BatteryCare (free) provides this detailed information so you can make informed decisions about configuration and system status for the most efficient use of energy when you're off the grid.

BatteryCare gives far more information than the usual laptop battery discharge meter.

BatteryCare's detailed breakdowns of power consumption provide highly accurate estimates of remaining operating time, and special modes allow you to halt energy-sapping background services when unplugged. Maximum charge values show the wear on your battery in direct terms; this will slowly erode over time and use, giving you a good idea of when you'll need to buy a replacement for that aging laptop.

I've got your hotspot right here

Your phone isn't the only piece of equipment able to share an Internet connection with other devices. Windows has done this for years; the problem is getting it accomplished quickly, easily, and wirelessly, especially on the go with a laptop system.

Connectify Hotspot provides the tools to do precisely this, acting as a software router between whatever Internet connection you provide and the other computers connected to your laptop.
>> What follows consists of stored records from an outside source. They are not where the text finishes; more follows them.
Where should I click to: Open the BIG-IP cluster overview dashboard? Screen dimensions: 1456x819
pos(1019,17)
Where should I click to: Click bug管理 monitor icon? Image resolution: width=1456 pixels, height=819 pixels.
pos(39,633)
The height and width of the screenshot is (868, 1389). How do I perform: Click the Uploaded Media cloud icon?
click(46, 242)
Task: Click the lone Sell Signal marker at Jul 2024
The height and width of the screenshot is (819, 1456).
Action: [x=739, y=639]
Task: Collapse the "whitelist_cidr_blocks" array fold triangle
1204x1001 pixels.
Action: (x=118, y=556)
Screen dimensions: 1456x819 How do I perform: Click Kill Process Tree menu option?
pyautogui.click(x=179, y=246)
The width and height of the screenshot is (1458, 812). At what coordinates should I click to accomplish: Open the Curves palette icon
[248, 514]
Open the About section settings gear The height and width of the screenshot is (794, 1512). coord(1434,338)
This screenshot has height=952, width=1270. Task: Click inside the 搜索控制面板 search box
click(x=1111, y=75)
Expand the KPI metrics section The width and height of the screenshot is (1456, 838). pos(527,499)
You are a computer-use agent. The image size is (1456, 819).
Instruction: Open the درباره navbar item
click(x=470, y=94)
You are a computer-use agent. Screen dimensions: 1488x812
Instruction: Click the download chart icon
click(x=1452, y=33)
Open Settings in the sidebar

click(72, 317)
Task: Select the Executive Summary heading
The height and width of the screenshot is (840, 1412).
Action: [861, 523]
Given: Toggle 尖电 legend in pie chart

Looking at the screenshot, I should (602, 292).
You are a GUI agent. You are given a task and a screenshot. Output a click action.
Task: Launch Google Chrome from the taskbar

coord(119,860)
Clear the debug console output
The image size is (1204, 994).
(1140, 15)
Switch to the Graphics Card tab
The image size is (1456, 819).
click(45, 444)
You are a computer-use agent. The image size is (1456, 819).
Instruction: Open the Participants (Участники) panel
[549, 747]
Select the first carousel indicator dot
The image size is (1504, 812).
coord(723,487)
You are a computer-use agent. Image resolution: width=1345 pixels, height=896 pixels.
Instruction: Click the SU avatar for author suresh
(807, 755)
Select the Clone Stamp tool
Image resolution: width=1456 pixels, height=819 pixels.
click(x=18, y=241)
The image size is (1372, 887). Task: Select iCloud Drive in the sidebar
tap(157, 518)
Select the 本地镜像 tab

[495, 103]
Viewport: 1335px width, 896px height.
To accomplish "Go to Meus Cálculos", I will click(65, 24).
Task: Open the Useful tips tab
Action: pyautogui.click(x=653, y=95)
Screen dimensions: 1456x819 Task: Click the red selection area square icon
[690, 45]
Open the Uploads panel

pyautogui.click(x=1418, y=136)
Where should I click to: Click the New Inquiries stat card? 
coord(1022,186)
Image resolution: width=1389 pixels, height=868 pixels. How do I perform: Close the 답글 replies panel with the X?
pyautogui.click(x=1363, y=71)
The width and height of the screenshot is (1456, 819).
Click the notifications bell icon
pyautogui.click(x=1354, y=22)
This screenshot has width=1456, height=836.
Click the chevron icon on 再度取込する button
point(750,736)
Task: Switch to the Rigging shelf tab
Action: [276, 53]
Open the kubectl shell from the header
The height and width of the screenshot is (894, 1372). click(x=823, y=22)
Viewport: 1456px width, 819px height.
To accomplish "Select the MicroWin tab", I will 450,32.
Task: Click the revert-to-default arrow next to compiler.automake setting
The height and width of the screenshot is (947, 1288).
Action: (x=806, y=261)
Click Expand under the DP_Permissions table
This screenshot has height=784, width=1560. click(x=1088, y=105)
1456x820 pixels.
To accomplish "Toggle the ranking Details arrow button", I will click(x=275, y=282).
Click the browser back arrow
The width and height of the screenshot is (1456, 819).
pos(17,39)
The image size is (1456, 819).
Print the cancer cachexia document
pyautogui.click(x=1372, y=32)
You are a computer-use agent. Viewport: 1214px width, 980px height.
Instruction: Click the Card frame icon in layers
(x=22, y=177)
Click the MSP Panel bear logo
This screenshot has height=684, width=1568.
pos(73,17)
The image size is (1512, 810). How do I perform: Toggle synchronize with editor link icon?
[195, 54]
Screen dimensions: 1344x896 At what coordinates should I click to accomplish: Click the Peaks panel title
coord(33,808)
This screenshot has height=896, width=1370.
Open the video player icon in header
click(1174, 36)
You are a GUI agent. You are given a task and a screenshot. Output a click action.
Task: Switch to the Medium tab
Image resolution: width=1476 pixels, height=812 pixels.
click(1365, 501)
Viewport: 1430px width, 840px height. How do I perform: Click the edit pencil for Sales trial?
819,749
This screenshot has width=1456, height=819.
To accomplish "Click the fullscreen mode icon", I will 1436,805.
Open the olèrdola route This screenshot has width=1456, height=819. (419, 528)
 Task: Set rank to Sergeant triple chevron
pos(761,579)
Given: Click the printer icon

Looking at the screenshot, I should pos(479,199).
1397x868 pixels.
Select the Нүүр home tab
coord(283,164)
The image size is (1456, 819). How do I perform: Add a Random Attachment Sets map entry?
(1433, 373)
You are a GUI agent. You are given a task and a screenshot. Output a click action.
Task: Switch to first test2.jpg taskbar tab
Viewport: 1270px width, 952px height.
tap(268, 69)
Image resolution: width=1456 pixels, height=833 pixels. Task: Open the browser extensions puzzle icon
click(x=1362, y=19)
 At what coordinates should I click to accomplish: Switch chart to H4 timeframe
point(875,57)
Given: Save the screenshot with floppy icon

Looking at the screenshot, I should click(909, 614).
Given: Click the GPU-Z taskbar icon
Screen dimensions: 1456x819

The free Connectify Hotspot Lite is robust enough for most personal use and includes a simple firewall program to boot. The Pro version lets you use your laptop as a repeater and permits sharing of 3G/4G connections as well as ethernet and Wi-Fi. Connectify Hotspot Pro isn't cheap, however, with licenses starting at $30.

Faster for free

Laptops don't measure up performance-wise to desktop systems, but they are often further encumbered with OEM software and other junk that burdens general system overhead with extraneous services and tasks. While it's possible to take a fine-tooth comb through start-up options and the registry, there are tools that do this for you without permanently disabling services you might actually need to use at some point.

Piriform's CCleaner is a freeware utility that wipes leftover installation files, lingering cache fragments, dead-end registry entries, and other system messes without taking all afternoon or damaging complex pre-existing software installations. The disk savings can be significant, especially if you're on a strict SSD-induced low-gig diet. CCleaner also performs some system security functions, providing options to wipe sensitive data such as credit card info, stored passwords, usernames, and other personal information left behind during standard browser use.

Razer Game Booster's game-by-game profiles help you determine what processes need to get out of your game's way.

If heavy system resource demands are a drag on your gaming, there's IObit's Razer Game Booster. Game Booster examines your operating environment and selectively shuts down services and programs not directly related to the game you're playing. The result is a noticeable increase in responsiveness and frame rate performance, especially in laptop systems where every clock cycle counts. Sporting ready-to-use profiles for many popular titles, Game Booster attempts to streamline the process many gamers manually perform to get the best numbers from their favorite titles, but reduces the strip-down procedure to a single button push. New features add screenshot and gameplay video capture modes to the toolbox. Although there has been talk of transition to a paid service, Razer Game Booster remains free.

Horses for courses

All this software is cool, but before you install, carefully consider your needs. Laptops aren't about stuffing every available gig with apps; they're about balanced computing and capable, lightweight software. Sometimes the best way to improve your laptop's performance is by removing something, rather than adding anything. That said, none of these utilities will steer you wrong.